■ **Records for this exercise**
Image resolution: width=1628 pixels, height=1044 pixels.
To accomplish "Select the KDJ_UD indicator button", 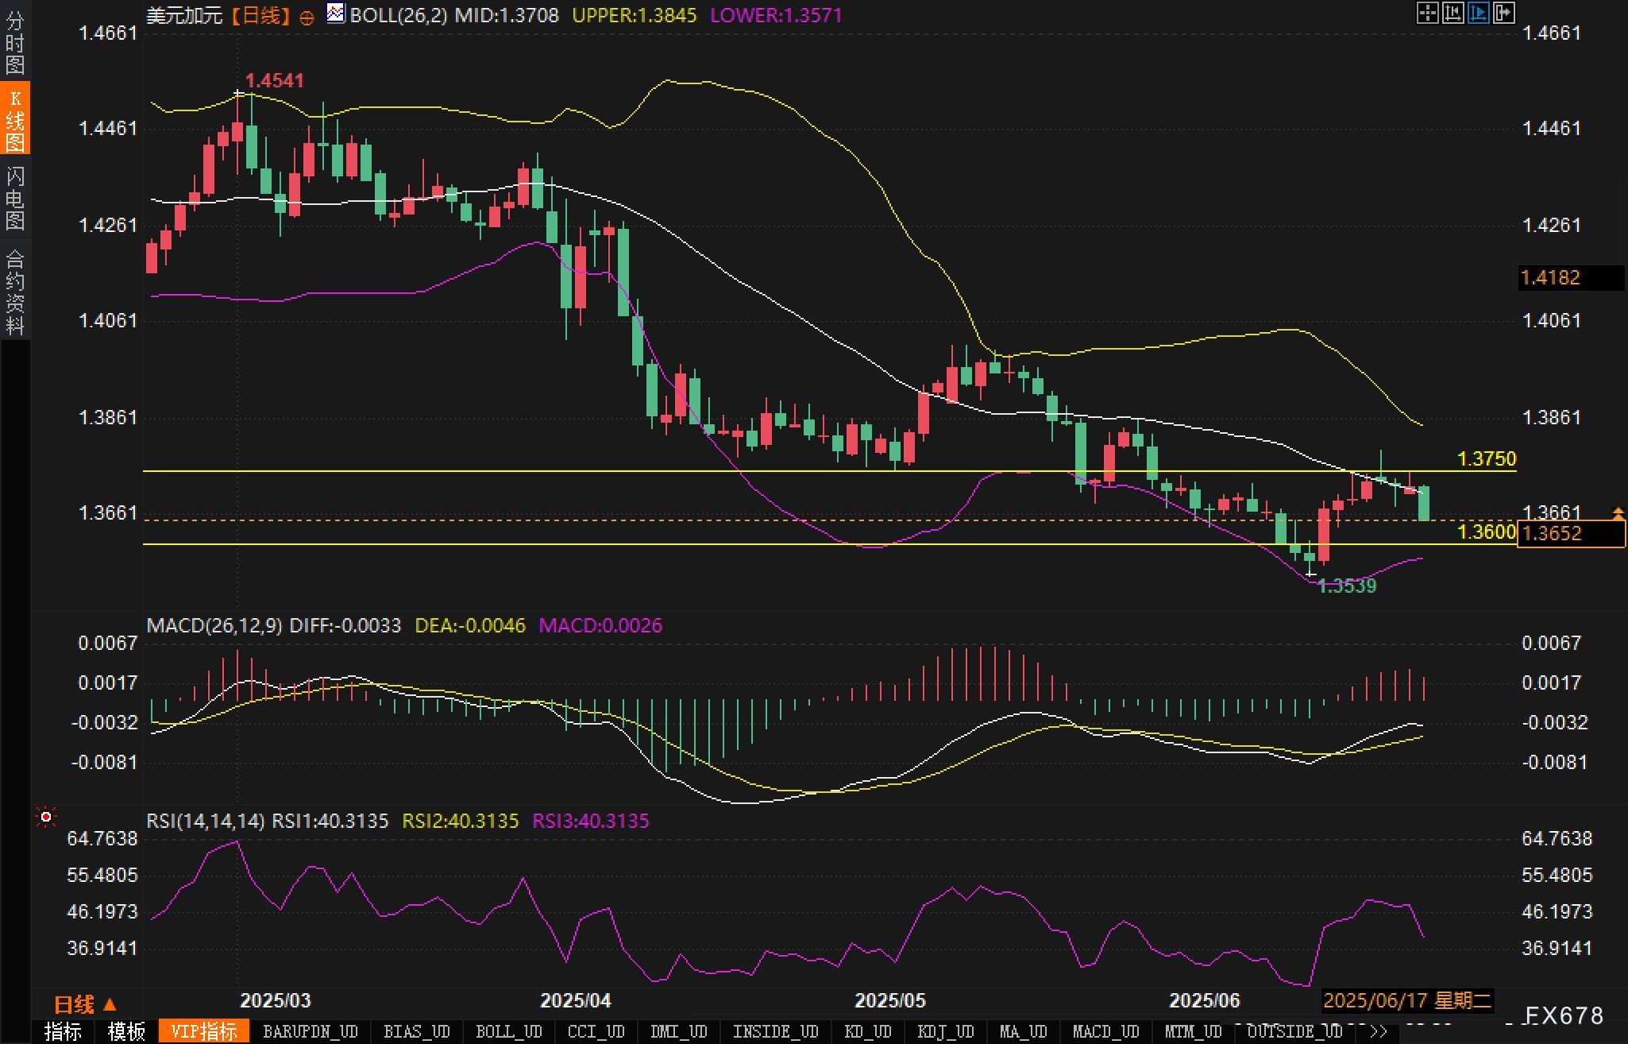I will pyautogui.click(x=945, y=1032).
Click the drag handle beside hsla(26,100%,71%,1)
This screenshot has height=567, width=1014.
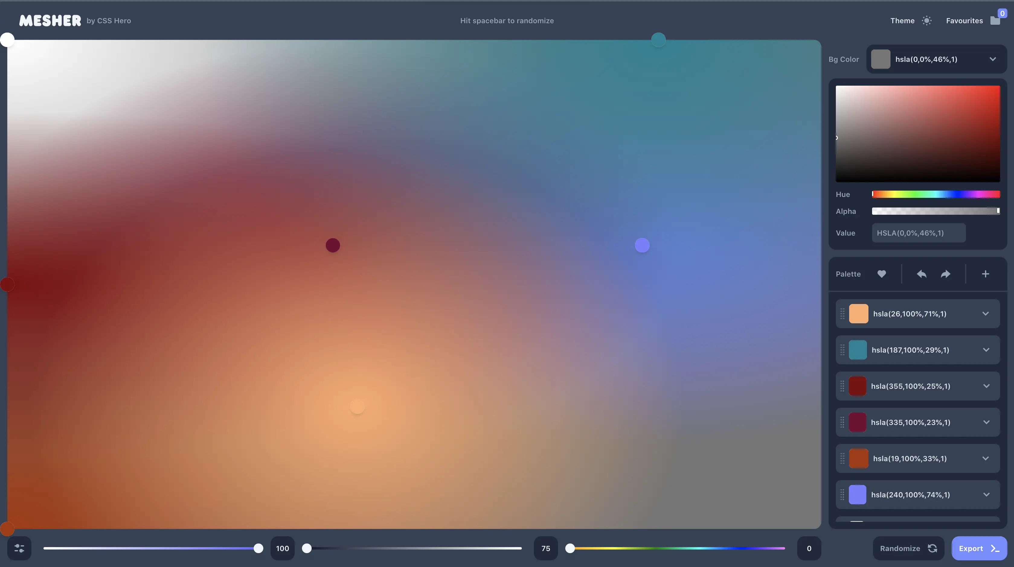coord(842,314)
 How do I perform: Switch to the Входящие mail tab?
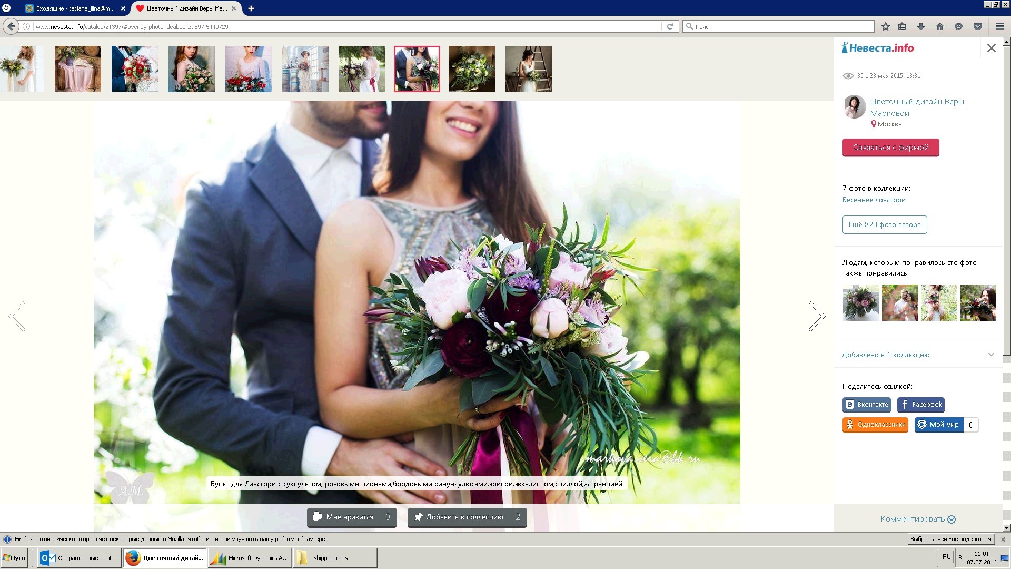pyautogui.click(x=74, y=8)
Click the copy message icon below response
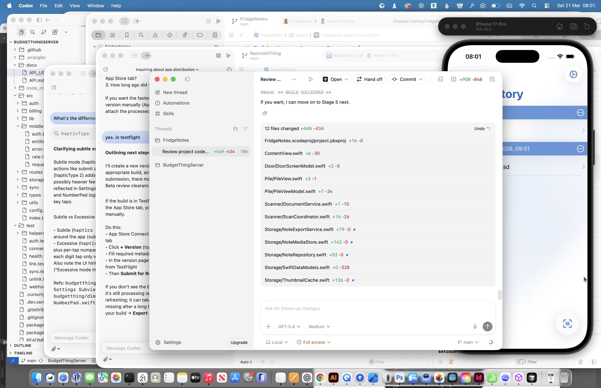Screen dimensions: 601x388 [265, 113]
--
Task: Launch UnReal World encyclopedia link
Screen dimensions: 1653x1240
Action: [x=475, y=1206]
* * *
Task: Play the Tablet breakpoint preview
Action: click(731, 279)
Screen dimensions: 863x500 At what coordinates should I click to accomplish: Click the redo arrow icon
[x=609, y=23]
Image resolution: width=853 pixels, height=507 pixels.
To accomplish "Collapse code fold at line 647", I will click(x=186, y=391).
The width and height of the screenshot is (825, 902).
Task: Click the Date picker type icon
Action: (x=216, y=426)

■ **What you should do**
Where a line of the entries holds the string "Image", include it in the count, and give only the final number.

■ **Completed task**
2